Friday, July 2, 2010

bash: fork: Resource temporarily unavailable

The error is generated because of recursive defunct processes going on in the memory and is unable to allocate specific amount of memory for the newly created process. Basically the general structure of process generation is as followed.

This is the normal life of a program.
fork()INIT->exec()->RUN->exit()->ZOMBIE->done

INIT(fork)
The program is started by a parent process, an action called fork()
The fork makes a copy(the child) of the calling process(the parent).
exec() The child then issues an exec() system call which replaces the new
process with the intended executable file.

SRUN/URUN (system/user run space) the new child program now runs.
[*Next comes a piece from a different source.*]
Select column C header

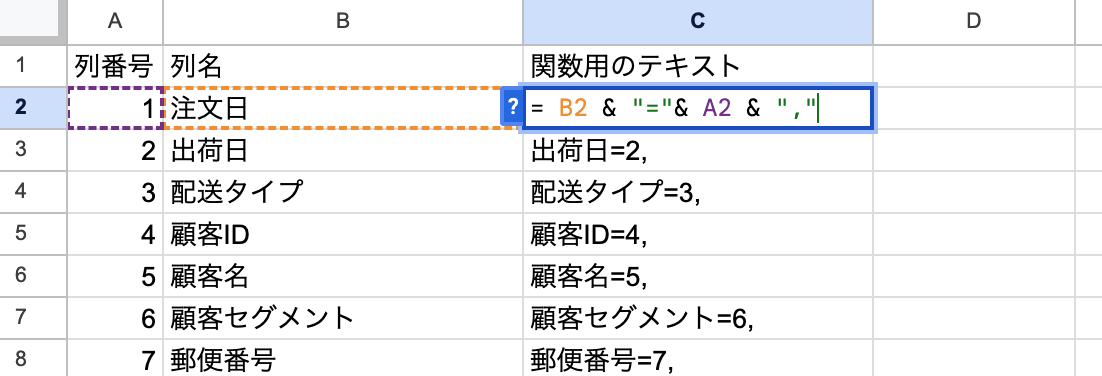click(x=698, y=22)
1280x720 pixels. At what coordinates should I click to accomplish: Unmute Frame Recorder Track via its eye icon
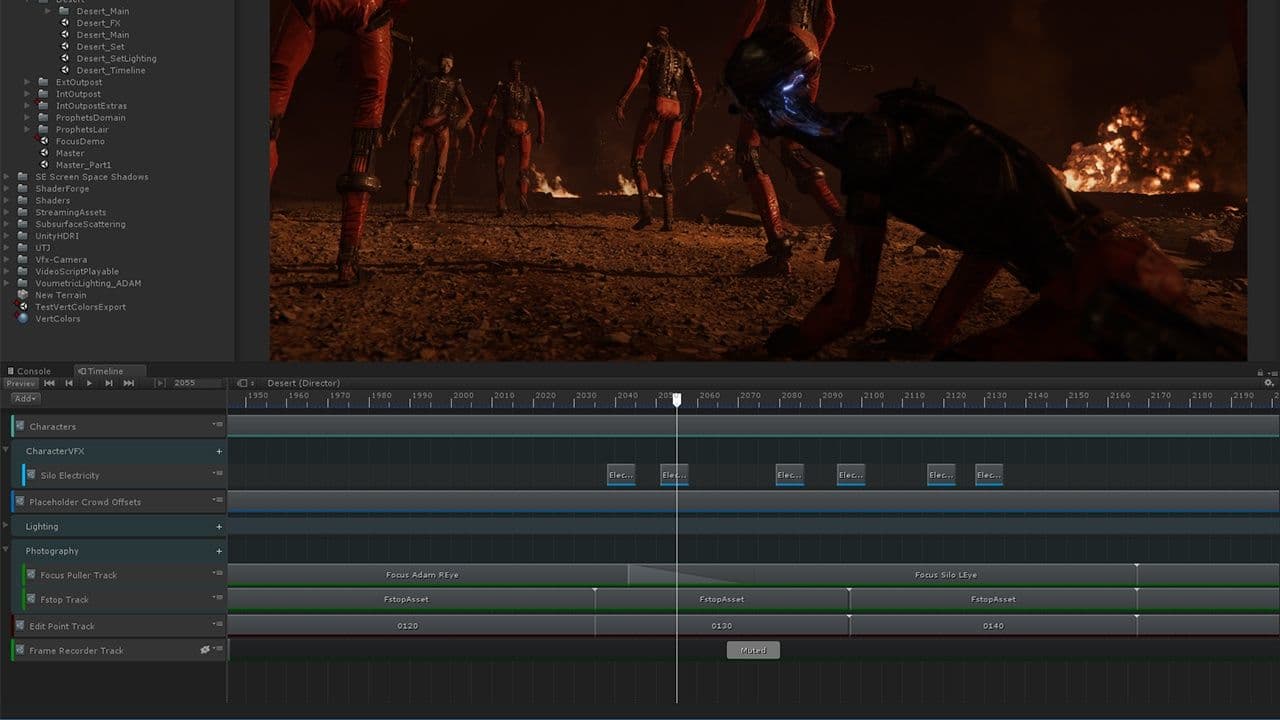click(205, 649)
Now the parent is either waiting(in a SLEEP) for the child to finish or checks for the childs completion or the system notifys the parent on exit
of the child process.

exit()
The child exits and returns the resources(memory) to the system.
ZOMBIE At this point the child has terminated and is in ZOMBIE. THIS IS NORMAL!! It will stay in this state until the parent process acknowledges receipt of the appropriate signal or terminates.

If the parent process has died unexpectedly or something else has prevented acknowledgment from the parent then process ID #1 (init) takes over and becomes the childs parent until reboot.

So...
A zombie does not tie up memory but it still has a slot in the process table. I/O devices can get locked out.

You can't kill a ZOMBIE process because......IT'S ALREADY DEAD!!!

So finally try to check these defunct processes going on server You can do this by giving the ps -dfa command and killing manually. If this work you can start by simply relogin into the shell and if not you will need a reboot to the server in order to refresh the memory states.